Initially, he apparently convinced a real estate broker in the Palm Springs area he intended to purchase 20 homes, each in the million dollar range, to “fixup” and resell.
He then contacted an appraiser to prepare estimates on the homes he intended to buy, misrepresenting the value of the homes by falsifying the intended purchase prices. This appraiser’s official estimates were grossly inflated, a fact attributed to his never before appraising luxury homes and the speed with which the estimates were required. For obvious reasons, Miller never told the appraiser his estimates were based on false information or were grossly excessive.
Miller presented the erroneous estimates along with falsified financial disclosure statements to Lochmiller Mortgage to secure separate loans for each home.
The homes were originally purchased by Bargain Books, Miller’s own corporation. Some homes apparently were later refinanced.
Miller employed a series of double escrows to obfuscate his chicanery.
Lochmiller Mortgage never detected the documents Miller was presenting were fraudulent, until several transactions “soured,” causing it to be
come insolvent and its investors to lose millions of dollars. Meanwhile, Stephen Lochmiller was involved in funding his mortgage company through which he made “equity” loans to Miller and others,
generating capital from passive investors whose interests were secured by fractional shares of real property trust deeds. Lochmiller solicited these investors and placed their funds in an investment pool until he approved a borrower. Lochmiller then determined the proportional interest each investor would have in each security and “serviced” the investors’ accounts. Miller’s wife, on behalf of Bargain Books, signed promissory notes and loan documents on which the names of the payees (and trust deed beneficiaries) were left blank, to be filled in later by Lochmiller. This was done by reference to lists of persons attached as exhibits setting forth multiple names and proportional interests. Thus, unlike some transactions discussed in
Leyva
v.
Superior Court
(1985) 164 Cal.App.3d 462 [210 Cal.Rptr. 545], Miller’s notes were made payable directly to the publicly solicited investors.

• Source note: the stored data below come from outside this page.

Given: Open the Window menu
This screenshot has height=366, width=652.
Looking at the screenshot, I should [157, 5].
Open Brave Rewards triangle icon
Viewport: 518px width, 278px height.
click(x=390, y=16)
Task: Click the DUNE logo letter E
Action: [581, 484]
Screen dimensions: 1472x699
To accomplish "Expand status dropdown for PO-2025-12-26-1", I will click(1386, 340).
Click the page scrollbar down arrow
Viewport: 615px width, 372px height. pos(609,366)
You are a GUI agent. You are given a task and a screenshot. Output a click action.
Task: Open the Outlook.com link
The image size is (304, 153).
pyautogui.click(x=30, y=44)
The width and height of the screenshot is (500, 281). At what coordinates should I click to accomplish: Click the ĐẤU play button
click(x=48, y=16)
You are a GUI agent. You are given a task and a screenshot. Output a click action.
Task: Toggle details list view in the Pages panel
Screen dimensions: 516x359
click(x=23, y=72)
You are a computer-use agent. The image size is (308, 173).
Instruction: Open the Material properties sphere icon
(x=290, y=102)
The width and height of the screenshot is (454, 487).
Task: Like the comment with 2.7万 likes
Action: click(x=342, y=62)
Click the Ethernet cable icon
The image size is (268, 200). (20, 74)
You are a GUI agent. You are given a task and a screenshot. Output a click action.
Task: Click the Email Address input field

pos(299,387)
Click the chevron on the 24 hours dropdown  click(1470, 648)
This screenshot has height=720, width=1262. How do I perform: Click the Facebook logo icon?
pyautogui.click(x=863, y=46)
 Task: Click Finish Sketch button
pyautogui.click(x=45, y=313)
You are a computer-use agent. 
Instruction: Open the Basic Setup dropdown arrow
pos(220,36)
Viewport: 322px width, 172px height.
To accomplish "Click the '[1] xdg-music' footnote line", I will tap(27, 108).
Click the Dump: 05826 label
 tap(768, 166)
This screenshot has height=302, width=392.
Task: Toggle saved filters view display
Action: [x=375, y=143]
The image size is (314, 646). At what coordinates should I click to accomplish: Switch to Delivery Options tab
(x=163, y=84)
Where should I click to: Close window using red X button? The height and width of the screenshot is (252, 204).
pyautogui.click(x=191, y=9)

When Miller defaulted on the Lochmiller Mortgage loans, the properties were foreclosed by senior hen holders.
Ill
IV
Miller argues that even if his fractionalized promissory notes and trust deeds were securities subject to registration laws, he is not the person responsible for compliance. Instead, he contends the only person liable is Lochmiller whose public solicitation garnered the many investors to create his own investment pool. Miller claims it was Lochmiller on whom these lenders relied to place their money in profitable, secure loans and to service their accounts. Although substantial evidence shows Miller was aware he was not borrowing from Lochmiller Mortgage but that Lochmiller was merely brokering loans between Miller and available lenders, he claims it is only the person who directly solicits the public investors who is subject to the security laws. To support this proposition, Miller suggests the only reported similar cases relate to actions against the mortgage broker not the
borrower. (See
People
v.
Schock
(1984) 152 Cal.App.3d 379 [199 Cal.Rptr. 327];
Leyva
v.
Superior Court, supra,
164 Cal.App.3d at p. 462.) Even if this were accurate,
this circumstance is irrelevant under the facts we now address.
A security is statutorily defined as “any note; ... evidence of indebtedness; ... collateral trust certificate; ... investment contract; ... or, in general, any interest or instrument commonly known as a ‘security’....” (§ 25019.) Courts, however, consistently narrow the literal interpretation of this and equivalent statutes (see
Leyva
v.
Superior Court, supra,
164 Cal.App.3d at p. 471;
People
v.
Schock, supra,
152 Cal.App.3d at p.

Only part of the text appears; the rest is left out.